SAS Comparing values across multiple columns of the same observation?

I have observations with column ID, a, b, c, and d. I want to count the number of unique values in columns a, b, c, and d. So:
I want:
I can't figure out how to count distinct within each row, I can do it among multiple rows but within the row by the columns, I don't know.
Any help would be appreciated. Thank you
********************************************UPDATE*******************************************************
Thank you to everyone that has replied!!
I used a different method (that is less efficient) that I felt I understood more. I am still going to look into the ways listed below however to learn the correct method. Here is what I did in case anyone was wondering:
I created four tables where in each table I created a variable named for example ‘abcd’ and placed a variable under that name.
So it was something like this:
PROC SQL;
CREATE TABLE table1_a AS
SELECT
*
a as abcd
FROM table_I_have_with_all_columns
;
QUIT;
PROC SQL;
CREATE TABLE table2_b AS
SELECT
*
b as abcd
FROM table_I_have_with_all_columns
;
QUIT;
PROC SQL;
CREATE TABLE table3_c AS
SELECT
*
c as abcd
FROM table_I_have_with_all_columns
;
QUIT;
PROC SQL;
CREATE TABLE table4_d AS
SELECT
*
d as abcd
FROM table_I_have_with_all_columns
;
QUIT;
Then I stacked them (this means I have duplicate rows but that ok because I just want all of the variables in 1 column and I can do distinct count.
data ALL_STACK;
set
table1_a
table1_b
table1_c
table1_d
;
run;
Then I counted all unique values in ‘abcd’ grouped by ID
PROC SQL ;
CREATE TABLE count_unique AS
SELECT
My_id,
COUNT(DISTINCT abcd) as Count_customers
FROM ALL_STACK
GROUP BY my_id
;
RUN;
Obviously, it’s not efficient to replicate a table 4 times just to put a variables under the same name and then stack them. But my tables were somewhat small enough that I could do it and then immediately delete them after the stack. If you have a very large dataset this method would most certainly be troublesome. I used this method over the others because I was trying to use Procs more than loops, etc.
A linear search for duplicates in an array is O(n2) and perfectly fine for small n.
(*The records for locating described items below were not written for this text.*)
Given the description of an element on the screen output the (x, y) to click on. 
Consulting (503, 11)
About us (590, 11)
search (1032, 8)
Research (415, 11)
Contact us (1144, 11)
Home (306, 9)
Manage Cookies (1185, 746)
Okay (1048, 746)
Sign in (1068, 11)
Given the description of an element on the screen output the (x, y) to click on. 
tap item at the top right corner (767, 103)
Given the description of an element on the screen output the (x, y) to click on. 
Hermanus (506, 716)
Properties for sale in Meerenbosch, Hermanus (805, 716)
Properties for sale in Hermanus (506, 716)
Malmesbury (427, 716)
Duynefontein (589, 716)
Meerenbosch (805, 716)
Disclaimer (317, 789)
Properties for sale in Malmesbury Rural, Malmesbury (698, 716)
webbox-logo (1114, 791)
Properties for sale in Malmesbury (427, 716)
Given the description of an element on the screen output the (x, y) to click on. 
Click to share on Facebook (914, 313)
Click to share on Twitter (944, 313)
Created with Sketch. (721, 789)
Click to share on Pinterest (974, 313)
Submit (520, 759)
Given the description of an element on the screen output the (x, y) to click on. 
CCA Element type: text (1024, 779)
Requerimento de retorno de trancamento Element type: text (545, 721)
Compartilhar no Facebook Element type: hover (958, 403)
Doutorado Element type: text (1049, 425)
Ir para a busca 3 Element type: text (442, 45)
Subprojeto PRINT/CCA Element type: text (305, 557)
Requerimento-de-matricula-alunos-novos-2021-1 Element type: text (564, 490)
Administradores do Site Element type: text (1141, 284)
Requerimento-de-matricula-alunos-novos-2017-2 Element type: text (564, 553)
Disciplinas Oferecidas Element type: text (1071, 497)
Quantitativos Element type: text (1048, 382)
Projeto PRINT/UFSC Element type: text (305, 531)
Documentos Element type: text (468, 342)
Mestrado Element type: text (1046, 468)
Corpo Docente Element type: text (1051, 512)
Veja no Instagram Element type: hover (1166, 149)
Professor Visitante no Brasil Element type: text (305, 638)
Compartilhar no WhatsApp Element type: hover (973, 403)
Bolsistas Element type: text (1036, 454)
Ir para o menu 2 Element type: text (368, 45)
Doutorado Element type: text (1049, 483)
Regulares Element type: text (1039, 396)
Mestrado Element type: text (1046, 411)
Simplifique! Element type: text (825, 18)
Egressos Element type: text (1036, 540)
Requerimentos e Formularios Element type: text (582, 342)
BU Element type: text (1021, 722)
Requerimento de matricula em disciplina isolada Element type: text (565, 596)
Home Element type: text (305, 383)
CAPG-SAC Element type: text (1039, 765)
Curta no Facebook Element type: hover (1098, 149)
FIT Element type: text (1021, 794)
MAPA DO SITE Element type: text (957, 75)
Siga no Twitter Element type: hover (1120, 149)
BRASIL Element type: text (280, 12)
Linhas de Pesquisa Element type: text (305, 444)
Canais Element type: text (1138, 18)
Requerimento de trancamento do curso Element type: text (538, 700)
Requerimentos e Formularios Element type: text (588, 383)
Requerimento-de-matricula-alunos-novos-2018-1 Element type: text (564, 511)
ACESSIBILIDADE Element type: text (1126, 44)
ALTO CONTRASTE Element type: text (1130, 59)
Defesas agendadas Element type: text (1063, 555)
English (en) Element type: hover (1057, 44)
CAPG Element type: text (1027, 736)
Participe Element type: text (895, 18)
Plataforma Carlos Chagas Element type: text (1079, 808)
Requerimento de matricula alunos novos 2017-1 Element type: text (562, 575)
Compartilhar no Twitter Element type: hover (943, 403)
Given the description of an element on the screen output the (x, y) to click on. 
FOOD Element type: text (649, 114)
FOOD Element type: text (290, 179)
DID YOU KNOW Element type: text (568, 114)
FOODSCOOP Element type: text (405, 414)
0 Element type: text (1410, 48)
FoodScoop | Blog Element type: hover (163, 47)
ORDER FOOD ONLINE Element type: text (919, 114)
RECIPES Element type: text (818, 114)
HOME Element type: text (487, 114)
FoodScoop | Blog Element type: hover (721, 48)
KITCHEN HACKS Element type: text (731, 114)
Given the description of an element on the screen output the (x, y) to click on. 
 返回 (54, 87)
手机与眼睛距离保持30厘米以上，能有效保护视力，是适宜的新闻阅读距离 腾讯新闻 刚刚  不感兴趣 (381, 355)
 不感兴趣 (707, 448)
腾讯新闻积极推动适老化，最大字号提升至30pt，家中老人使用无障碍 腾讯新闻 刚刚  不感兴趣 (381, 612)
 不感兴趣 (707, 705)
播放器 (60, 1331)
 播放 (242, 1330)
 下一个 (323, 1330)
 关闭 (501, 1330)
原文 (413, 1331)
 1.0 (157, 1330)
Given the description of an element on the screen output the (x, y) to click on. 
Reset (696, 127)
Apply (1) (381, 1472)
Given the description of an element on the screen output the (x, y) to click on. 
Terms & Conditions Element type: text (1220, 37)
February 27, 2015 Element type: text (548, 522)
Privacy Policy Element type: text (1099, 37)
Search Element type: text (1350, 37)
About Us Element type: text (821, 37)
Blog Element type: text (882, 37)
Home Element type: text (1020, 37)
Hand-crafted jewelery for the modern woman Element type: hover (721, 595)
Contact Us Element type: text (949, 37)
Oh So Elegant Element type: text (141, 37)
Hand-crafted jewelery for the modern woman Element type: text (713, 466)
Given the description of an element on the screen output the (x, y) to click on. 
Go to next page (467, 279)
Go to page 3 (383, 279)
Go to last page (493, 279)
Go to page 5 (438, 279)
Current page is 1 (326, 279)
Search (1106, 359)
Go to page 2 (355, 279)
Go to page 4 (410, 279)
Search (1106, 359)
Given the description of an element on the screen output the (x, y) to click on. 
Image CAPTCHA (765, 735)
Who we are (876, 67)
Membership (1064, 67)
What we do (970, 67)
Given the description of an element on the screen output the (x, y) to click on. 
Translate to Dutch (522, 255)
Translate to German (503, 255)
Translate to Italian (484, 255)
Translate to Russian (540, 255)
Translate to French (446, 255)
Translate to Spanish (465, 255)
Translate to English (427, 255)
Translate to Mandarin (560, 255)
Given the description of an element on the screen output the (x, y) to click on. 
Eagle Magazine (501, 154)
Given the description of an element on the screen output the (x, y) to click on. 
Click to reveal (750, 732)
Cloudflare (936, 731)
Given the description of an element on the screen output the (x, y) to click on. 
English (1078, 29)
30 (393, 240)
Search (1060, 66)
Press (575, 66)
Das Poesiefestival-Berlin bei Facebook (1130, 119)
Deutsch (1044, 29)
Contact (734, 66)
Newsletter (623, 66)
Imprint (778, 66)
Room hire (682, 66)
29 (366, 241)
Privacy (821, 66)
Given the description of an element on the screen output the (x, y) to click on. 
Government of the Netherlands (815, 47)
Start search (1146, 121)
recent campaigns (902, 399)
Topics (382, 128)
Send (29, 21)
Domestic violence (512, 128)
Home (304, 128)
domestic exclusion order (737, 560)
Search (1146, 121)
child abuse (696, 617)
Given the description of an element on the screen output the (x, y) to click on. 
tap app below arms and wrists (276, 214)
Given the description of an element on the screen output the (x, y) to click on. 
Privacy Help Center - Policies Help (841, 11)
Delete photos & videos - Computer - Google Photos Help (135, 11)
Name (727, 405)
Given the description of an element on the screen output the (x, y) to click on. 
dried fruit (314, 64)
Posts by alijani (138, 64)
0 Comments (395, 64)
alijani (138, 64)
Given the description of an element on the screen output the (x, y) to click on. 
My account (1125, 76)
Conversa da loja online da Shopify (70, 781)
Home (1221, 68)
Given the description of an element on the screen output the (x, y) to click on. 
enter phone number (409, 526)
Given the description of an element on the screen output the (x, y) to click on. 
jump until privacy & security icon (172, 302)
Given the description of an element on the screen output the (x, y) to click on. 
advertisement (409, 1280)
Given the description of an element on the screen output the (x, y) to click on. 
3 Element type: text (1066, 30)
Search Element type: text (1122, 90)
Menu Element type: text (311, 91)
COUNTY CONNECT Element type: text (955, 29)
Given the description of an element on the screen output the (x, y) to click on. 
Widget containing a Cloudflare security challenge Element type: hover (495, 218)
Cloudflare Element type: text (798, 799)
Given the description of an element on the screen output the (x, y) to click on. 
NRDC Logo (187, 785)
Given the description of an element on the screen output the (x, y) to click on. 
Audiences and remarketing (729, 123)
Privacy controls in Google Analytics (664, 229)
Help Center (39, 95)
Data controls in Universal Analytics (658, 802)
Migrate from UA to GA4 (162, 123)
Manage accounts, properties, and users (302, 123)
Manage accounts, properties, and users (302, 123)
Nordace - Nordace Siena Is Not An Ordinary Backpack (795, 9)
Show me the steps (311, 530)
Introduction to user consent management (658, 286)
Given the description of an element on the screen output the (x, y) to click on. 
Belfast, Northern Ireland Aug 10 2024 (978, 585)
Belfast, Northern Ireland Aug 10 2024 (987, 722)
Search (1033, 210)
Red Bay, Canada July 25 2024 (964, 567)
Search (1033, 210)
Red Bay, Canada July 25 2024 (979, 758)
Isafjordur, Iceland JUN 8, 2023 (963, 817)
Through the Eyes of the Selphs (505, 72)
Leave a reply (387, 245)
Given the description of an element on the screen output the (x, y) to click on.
The n for a b c d is four.
The search evaluates every pair in the array and has a flow very similar to a bubble sort.
data have;
input id a b c d; datalines;
11 2 3 4 4
22 1 8 1 1
33 6 . 1 2
44 . 1 1 .
55 . . . .
66 1 2 3 4
run;
The linear search for duplicates will occur on every row, and the count_distinct will be initialized automatically in each row to a missing (.) value. The sum function is used to increment the count when a non-missing value is not found in any prior array indices.
* linear search O(N**2);
data want;
set have;
array x a b c d;
do i = 1 to dim(x) while (missing(x(i)));
end;
if i <= dim(x) then count_distinct = 1;
do j = i+1 to dim(x);
if missing(x(j)) then continue;
do k = i to j-1 ;
if x(k) = x(j) then leave;
end;
if k = j then count_distinct = sum(count_distinct,1);
end;
drop i j k;
run;
Try to transpose dataset, each ID becomes one column, frequency each ID column by option nlevels, which count frequency of value, then merge back with original dataset.
Proc transpose data=have prefix=ID out=temp;
id ID;
run;
Proc freq data=temp nlevels;
table ID:;
ods output nlevels=count(keep=TableVar NNonMisslevels);
run;
data count;
set count;
ID=compress(TableVar,,'kd');
drop TableVar;
run;
data want;
merge have count;
by id;
run;
one more way using sortn and using conditions.
data have;
input id a b c d; datalines;
11 2 3 4 4
22 1 8 1 1
33 6 . 1 2
44 . 1 1 .
55 . . . .
66 1 2 3 4
77 . 3 . 4
88 . 9 5 .
99 . . 2 2
76 . . . 2
58 1 1 . .
50 2 . 2 .
66 2 . 7 .
89 1 1 1 .
75 1 2 3 .
76 . 5 6 7
88 . 1 1 1
43 1 . . 1
31 1 . . 2
;
data want;
set have;
_a=a; _b=b; _c=c; _d=d;
array hello(*) _a _b _c _d;
call sortn(of hello(*));
if a=. and b = . and c= . and d =. then count=0;
else count=1;
do i = 1 to dim(hello)-1;
if hello(i) = . then count+ 0;
else if hello(i)-hello(i+1) = . then count+0;
else if hello(i)-hello(i+1) = 0 then count+ 0;
else if hello(i)-hello(i+1) ne 0 then count+ 1;
end;
drop i _:;
run;
You could just put the unique values into a temporary array. Let's convert your photograph into data.
data have;
input id a b c d;
datalines;
11 2 3 4 4
22 1 8 1 1
33 6 . 1 2
44 . 1 1 .
;
So make an array of the input variables and another temporary array to hold the unique values. Then loop over the input variables and save the unique values. Finally count how many unique values there are.
data want ;
set have ;
array unique (4) _temporary_;
array values a b c d ;
call missing(of unique(*));
do _n_=1 to dim(values);
if not missing(values(_n_)) then
if not whichn(values(_n_),of unique(*)) then
unique(_n_)=values(_n_)
;
end;
count=n(of unique(*));
run;
Output:
Obs id a b c d count
1 11 2 3 4 4 3
2 22 1 8 1 1 2
3 33 6 . 1 2 3
4 44 . 1 1 . 1

How to add a column of repeated numbers in SAS?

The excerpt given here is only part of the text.